Je souhaite rendre hommage, à cet égard, au travail de pionnier de Denis Guigo qui, dans sa thèse de gestion de l Ecole polytechnique: Vivre dans les organisations modernes, Ethnologie des hommes, des usines et des bureaux ( 1991 ), introduit hardiment le regard de l'ethnologue dans le quotidien d'une usine d'automobiles, d'une mairie, d'une aciérie et d'une entreprise d'électricité. La rareté de telles recherches suggère que le monde objectif est difficile à regarder, comme s'il était constitutif du regard du savant lui-même. "L'objet le plus difficile à voir, disait Heidegger, est la paire de lunettes que l'on porte devant ses yeux". J'y reviendrai.

Je note pour l'instant que le triangle méthode-raison-équipes est en relation directe avec le triangle rites-mythes-tribus, en ceci que si l'un des sommets du premier devient suspect, les deux autres changent bientôt d'appeilation: des méthodes dont la justification n'apparaît plus sont bientôt taxées de rites; une raison qu'aucune tribu ne défend plus devient un mythe, et des équipes dont la raison d'être s'obscurcit sont bientôt traitées de coteries ou de clans.

Après ces remarques introductives, j'aborderai le cœur de mon sujet en quatre parties:



QUELQUES TRIBUS, LEURS RITES ET LEURS MYTHES

L'armée, sur laquelle j'ironisais à tort avant d'être Officier en temps de guerre, est une organisation où chacun doit pouvoir être remplacé sans délai. Les rapports entre les personnes sont donc strictement définis par le grade et la fonction, rendus visibles par l'uniforme et méticuleusement décrits par des règles. Voilà pour les rites et la tribu. Le mythe, surtout en temps de guerre, ne souffre pas d'ambiguïté.

Toutefois, ce trépied d'une insurpassable cohérence peut dériver globalement hors du réel. C'est ce qui s'est produit, d'après l'historien Marc Bloch (L'étrange défaite) en 39-40: l'armée française était parfaitement au point pour la guerre statique de 14-18, pendant que les troupes allemandes avançaient de dizaines de kilomètres par jour.
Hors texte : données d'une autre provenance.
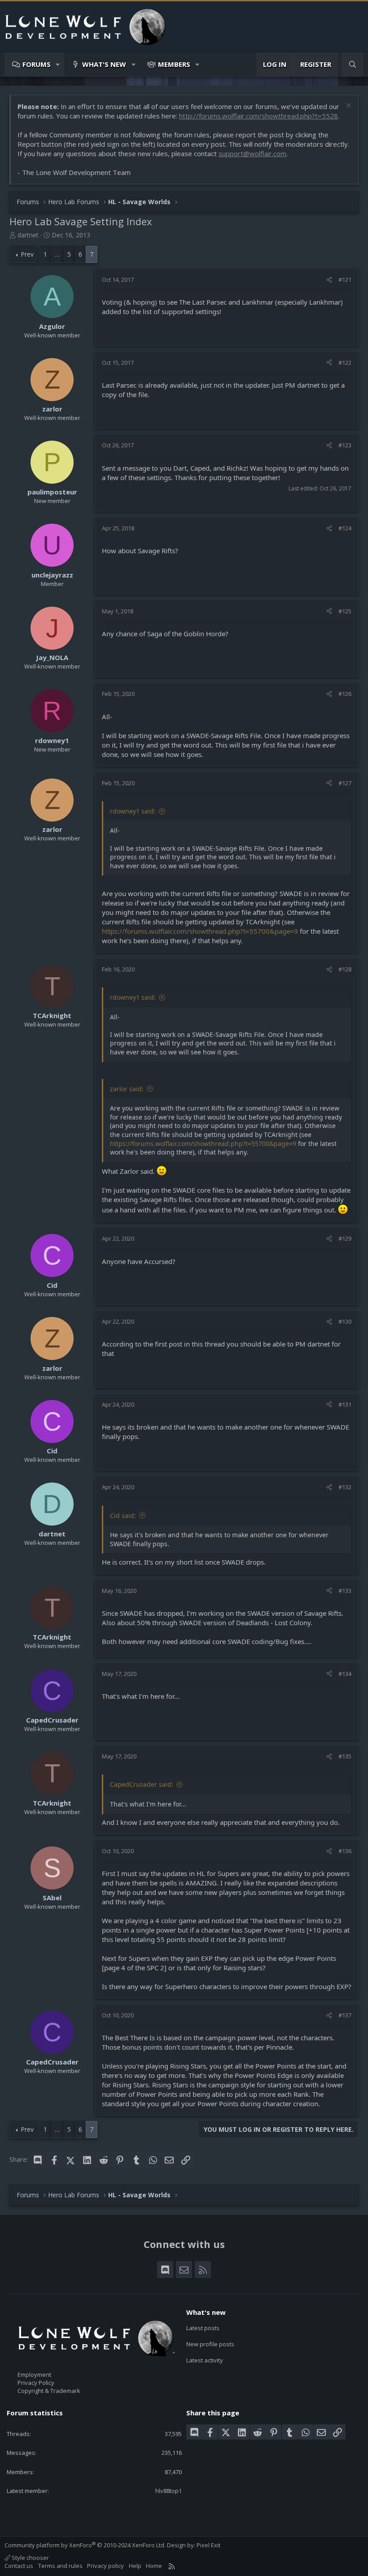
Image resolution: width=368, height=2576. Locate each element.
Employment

Une telle dérive trouve son analogie dans la vie des affaires, avec par exemple IBM, système tribal longtemps invincible. qui a perdu sa suprématie avec l'arrivée des micro-ordinateurs conviviaux.

Les sports représentent un ensemble d'activités hautement ritualisées, les Jeux Olympiques en constituant le sommet. Ressuscités au début du siècle sur le modèle des Jeux de l'Antiquité, ils en diffèrent notamment par le fait que chant, poésie et théâtre, qui faisaient partie des épreuves chez les Grecs, ont disparu. Je reviendrai plus loin sur cette évolution.
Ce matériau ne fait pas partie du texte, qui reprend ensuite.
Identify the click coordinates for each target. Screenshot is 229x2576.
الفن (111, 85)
La musique donne lieu à des rituels extrêmement élaborés, tels que les concerts symphoniques, où aucun spectateur n'oserait tousser, sinon entre deux mouvements, plus discipliné encore qu'à l'église. C. Lévi-Strauss (7), observant que la civilisation occidentale est très pauvre en mythes, alors que ceux-ci pullulent chez les Amérindiens par exemple, suggère que la même fonction de maintien de l'ordre dans l'imaginaire est assurée chez nous, depuis l'âge classique, par la musique et sa faculté d'infinies combinaisons de notes et de motifs selon des règles codifiées.

L'école. Un jour, accablé par les flambées de violence dont la presse se faisait l'écho en divers points de la planète, je demandai à un ami psychologue: " pourquoi les hommes ne s'étripent-ils pas toujours et partout ? ". Il me répondit tout-à-trac: " parce que les enfants de six ans veulent apprendre à lire et à écrire. " De fait, le cours préparatoire des écoles est un lieu où la soif de savoir, d'ordre et de paix est extrême, et les rites scolaires respectés avec enthousiasme.

Mais il y a deux sortes de vies scolaires. Je faisais un jour la remarque aux quinze ingénieurs-élèves au corps des mines en fin de scolarité, que l'essentiel de leur formation se déroulait autour d'une grande table, où chacun voyait tous les autres. J'ajoutai: la dernière fois que l'on vous a assis en rond, c'était en maternelle. A l'époque, on ne vous classait pas encore, aujourd'hui, on ne vous classe plus.

En politique, le suffrage universel est un rite d'une surprenante efficacité: pour quelques voix de différence, un homme devient le président de tous les Américains. Ensuite, la démocratie doit fonctionner sans coup férir. J'ai appris par exemple qu'à l'Assemblée nationale, des administrateurs rédigent quand c'est nécessaire des procès-verbaux de commissions qui ne se sont pas réunies, prêtant à des intervenants des propos d'un réalisme parfait dans leurs nuances politiques respectives.

Quant aux partis politiques, c'est au moins autant à leurs rites qu'à leurs idées qu'on les distingue. Un permanent d'une mairie gouvernée par le programme commun de la gauche m'a confié qu'il ne voyait pas de différence bien nette entre les positions des trois partis représentés, mais qu'en revanche, il était frappé par la manière d'élaborer ces positions. Chez les socialistes, la règle est le consensus, qui consiste en d'interminables réunions où beaucoup de gens s'expriment dans un certain désordre; chez les communistes, c'est le débat démocratique, processus consistant à travers un ou deux échelons intermédiaires à informer les cellules de base des décisions du Comité central à Paris: et chez les radicaux de gauche, c'est la concertation, limitée à quelques dîners en ville et quelques coups de téléphone.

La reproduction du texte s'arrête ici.